AVAILABLE DATA:
****
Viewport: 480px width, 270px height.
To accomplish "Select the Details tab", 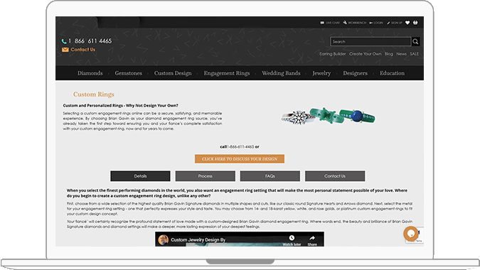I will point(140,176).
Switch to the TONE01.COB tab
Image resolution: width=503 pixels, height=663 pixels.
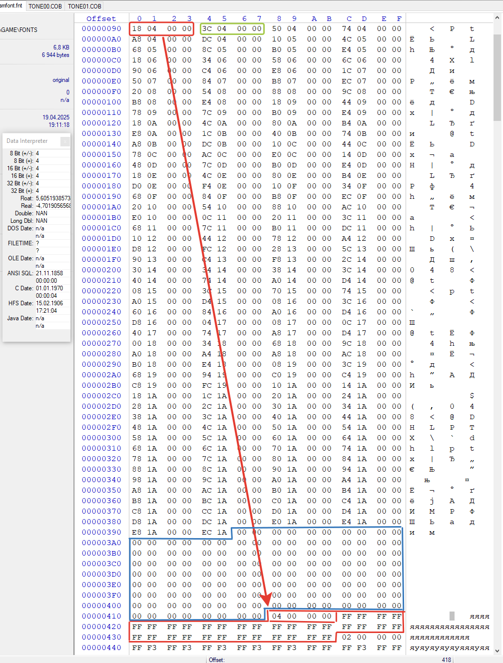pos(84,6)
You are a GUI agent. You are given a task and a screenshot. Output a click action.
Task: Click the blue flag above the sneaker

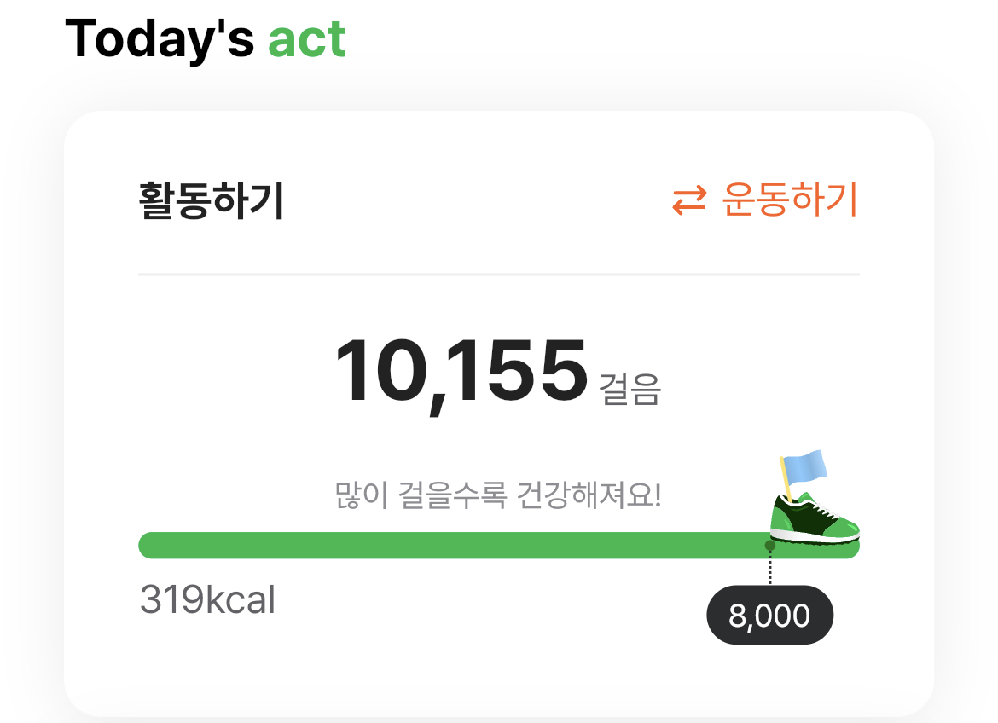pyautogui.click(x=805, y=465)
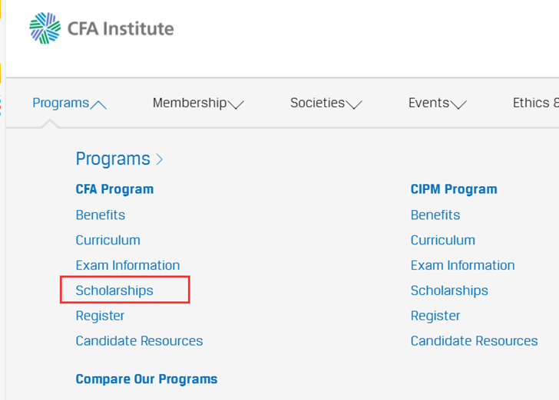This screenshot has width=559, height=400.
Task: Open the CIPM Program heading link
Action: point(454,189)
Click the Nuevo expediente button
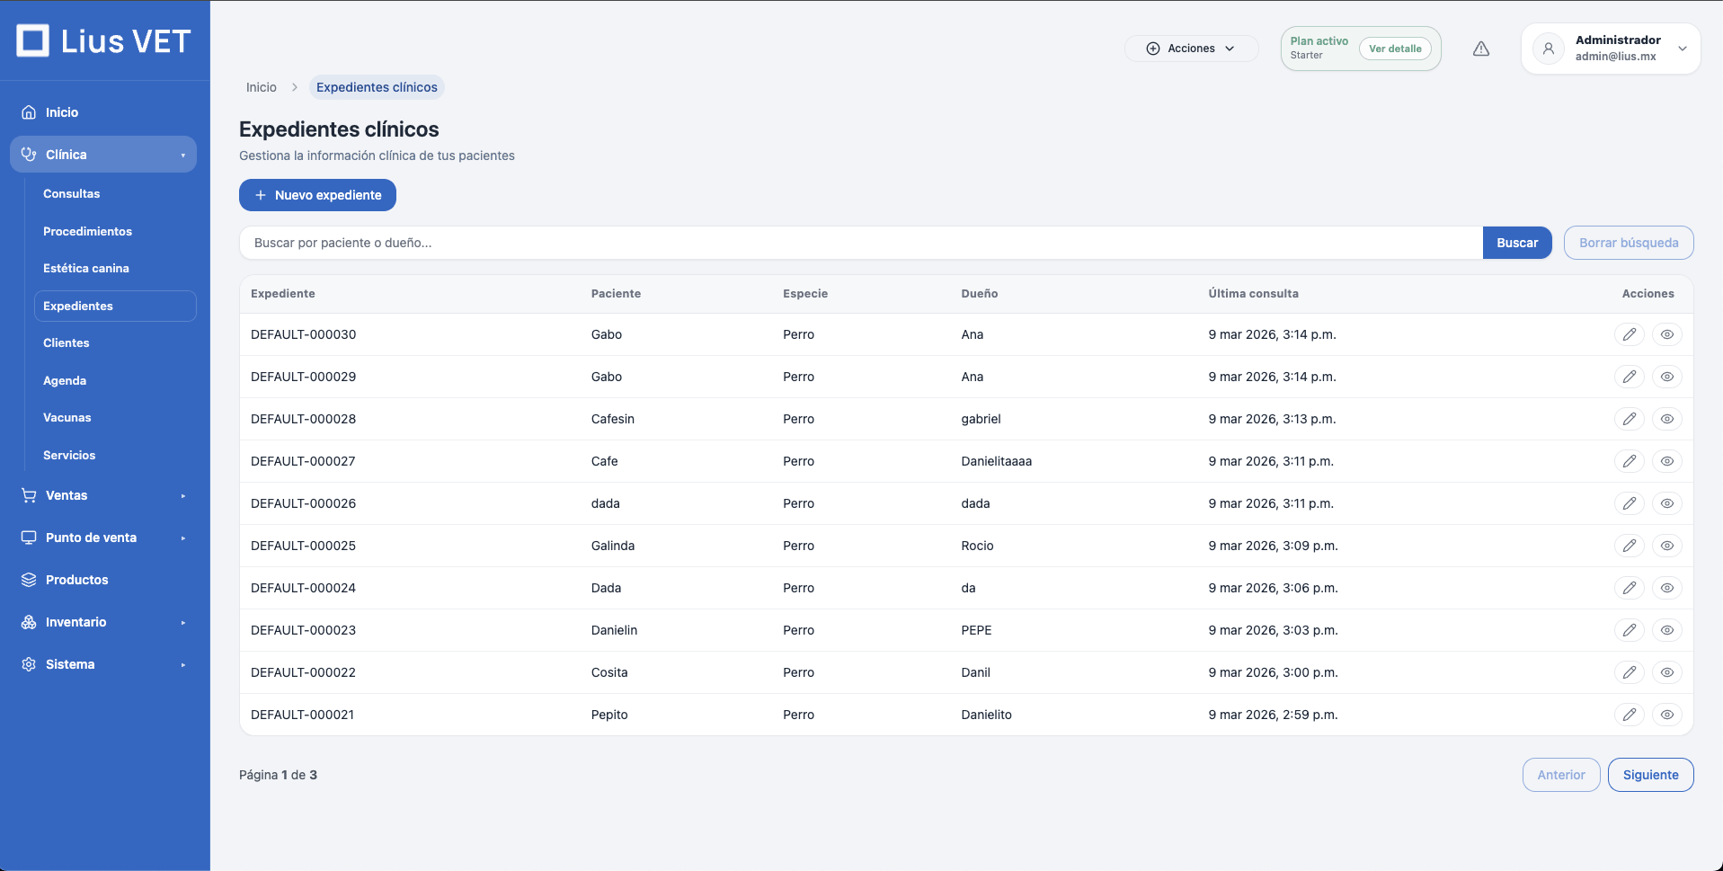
****
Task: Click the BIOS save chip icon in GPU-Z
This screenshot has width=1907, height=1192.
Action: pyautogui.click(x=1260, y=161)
****
TASK TO COMPLETE: Reproduce the lines starting at the line containing "Task: Click the BIOS save chip icon in GPU-Z" and ending at the line containing "Action: pyautogui.click(x=1260, y=161)", requests included, and shift every coordinate in the answers by -73.

EXERCISE ANSWER:
Task: Click the BIOS save chip icon in GPU-Z
This screenshot has width=1907, height=1192.
Action: pyautogui.click(x=1187, y=88)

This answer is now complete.